Although two or our patients reported an immediate reaction to chlorhexidine, both had negative prick tests, and the intradermal test was uncertain in one of them. Conversely, the intradermal test was positive in a patient who had not experienced an immediate reaction. Delayed reading of the intradermal test yielded a negative result in all cases, indicating its low sensitivity in children with ACD to chlorhexidine. The patch test with chlorhexidine was positive in five of the six patients. Interestingly, the boy with the positive intradermal test (patient 6), who had an 8-year interval from symptom onset, had a negative patch test. The relationship between immediate and non-immediate allergic reactions to chlorhexidine is unknown, but the two types of allergy can coexist.18 In the patch test, Chemotechnique Diagnostics chlorhexidine produced more intense reactions than Bohmclorh®, despite the identical composition and concentration of the two products. A possible explanation is that Chemotechnique Diagnostics chlorhexidine is stored cold, which may decrease its degradation or volatilization. The ROAT with 2% chlorhexidine alcohol solution showed earlier and more intense results. It was the only test that produced a positive reaction in all cases. All patients had positive results to one or more tests, including patients who had experienced their initial reaction several years before, suggesting that the allergy persists over time. No tests produced a severe reaction.

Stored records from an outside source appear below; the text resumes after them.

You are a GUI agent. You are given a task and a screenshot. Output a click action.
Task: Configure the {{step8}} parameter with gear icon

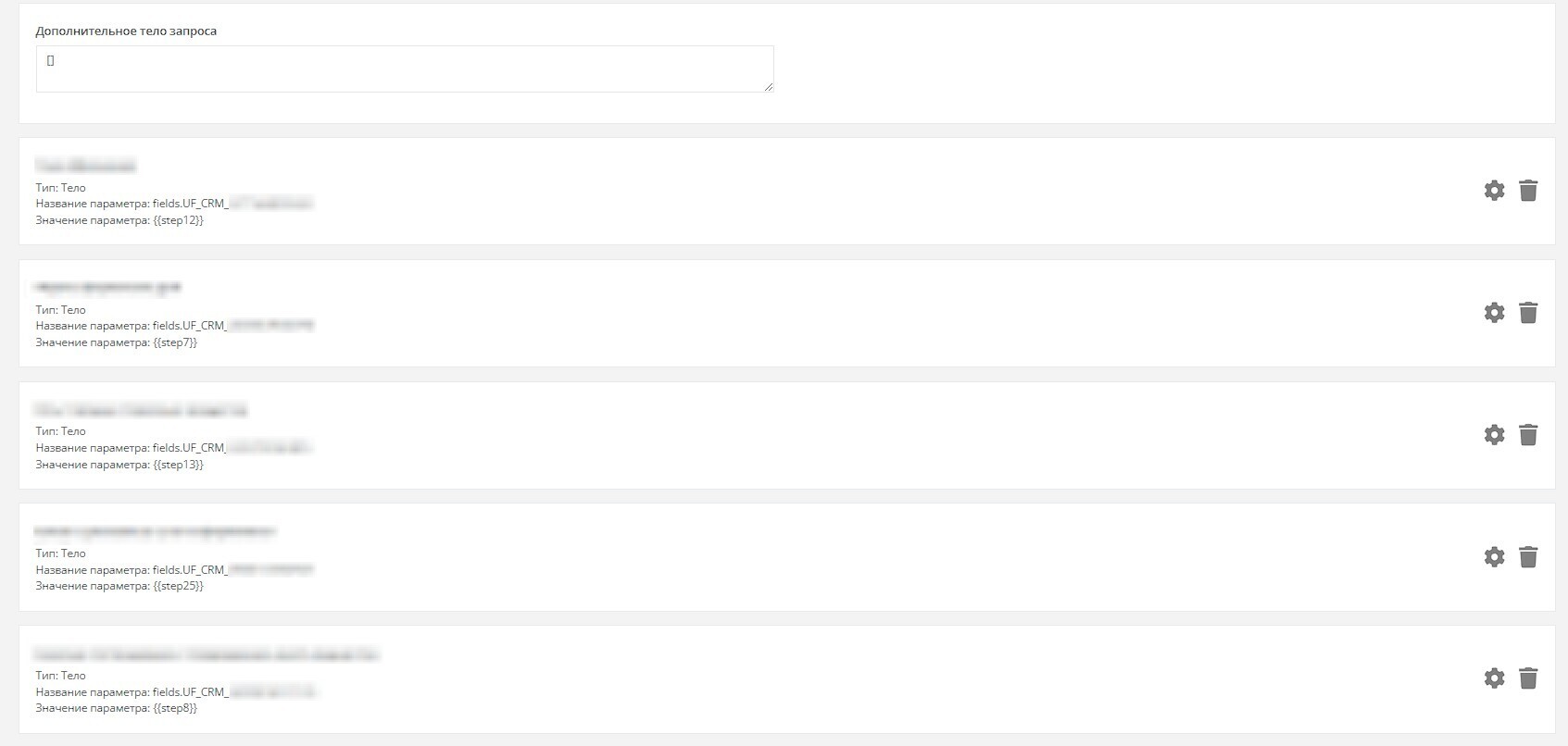click(x=1494, y=678)
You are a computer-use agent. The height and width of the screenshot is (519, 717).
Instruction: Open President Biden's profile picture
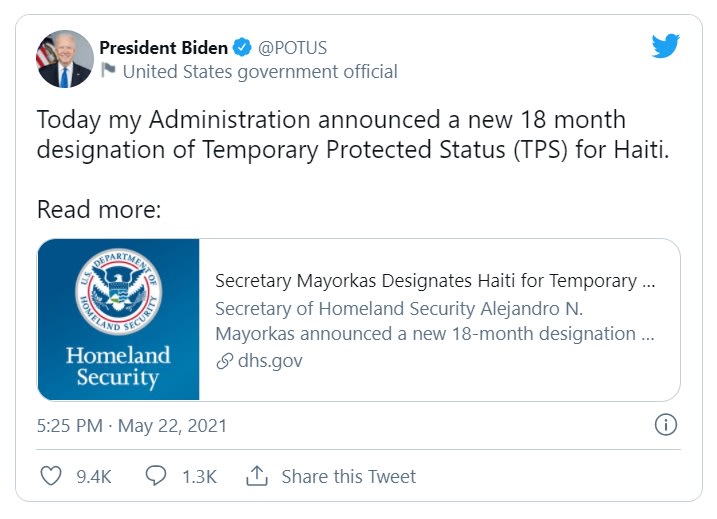click(65, 59)
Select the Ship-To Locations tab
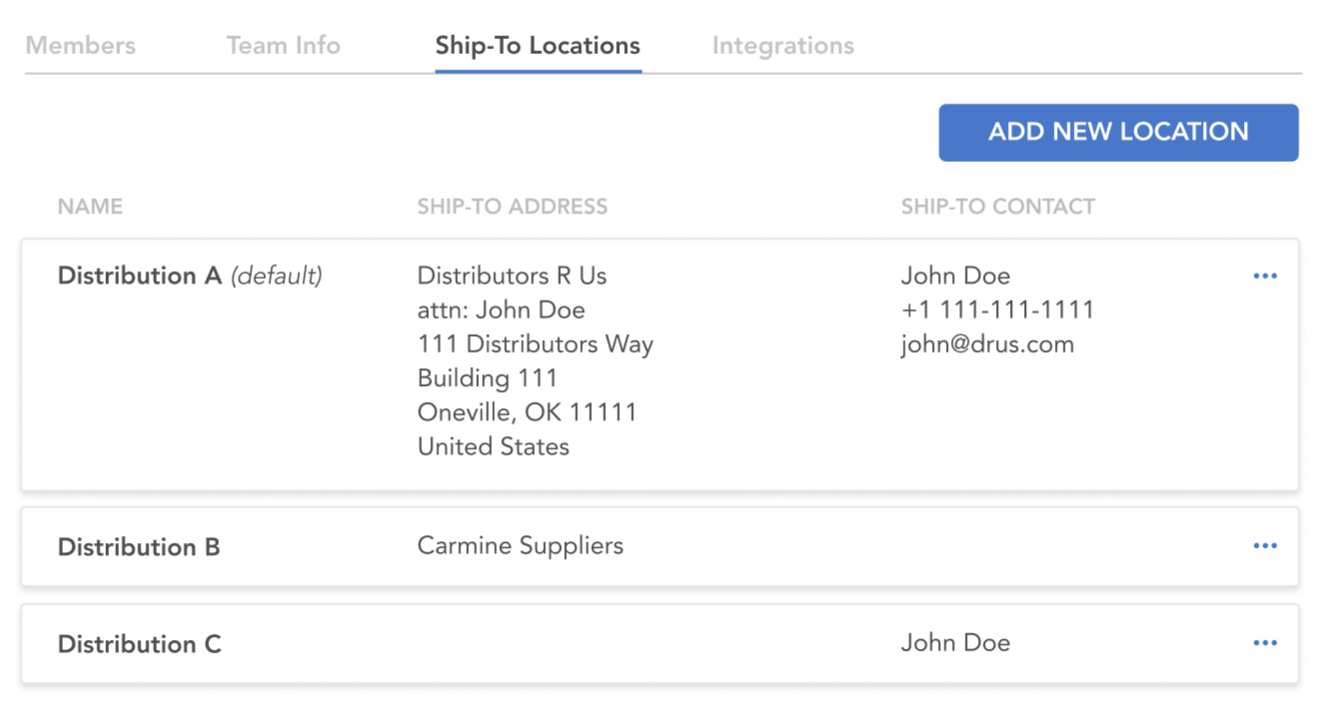This screenshot has height=704, width=1322. (538, 46)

The main limitations of our study were the small number of cases and the retrospective nature of data collection, which may be affected by memory bias. Additionally, it can be difficult to differentiate allergic reactions from irritant reactions in the ROAT, although chlorhexidine, ethanol and chlorhexidine in ethanol have been shown to be nonirritating in healthy volunteers.25

Conclusion

Chlorhexidine can cause ACD in children from the first year of life. It can be difficult to detect, leading to delayed diagnosis or even lack of diagnosis. When wounds treated with chlorhexidine worsen or do not heal, clinicians should consider ACD to chlorhexidine in their differential diagnosis, along with wound infection. Although the patch test is the most standardized test for diagnosing ACD, the ROAT with 2% chlorhexidine alcohol solution showed the highest diagnostic sensitivity in our study without causing serious reactions. There is a need for larger studies to investigate the prevalence and risk factors of ACD to chlorhexidine in children, to assess the effectiveness of different diagnostic tests, and examine the relationship with immediate chlorhexidine allergy.

Conflicts of Interest

The authors declare no conflict of interest.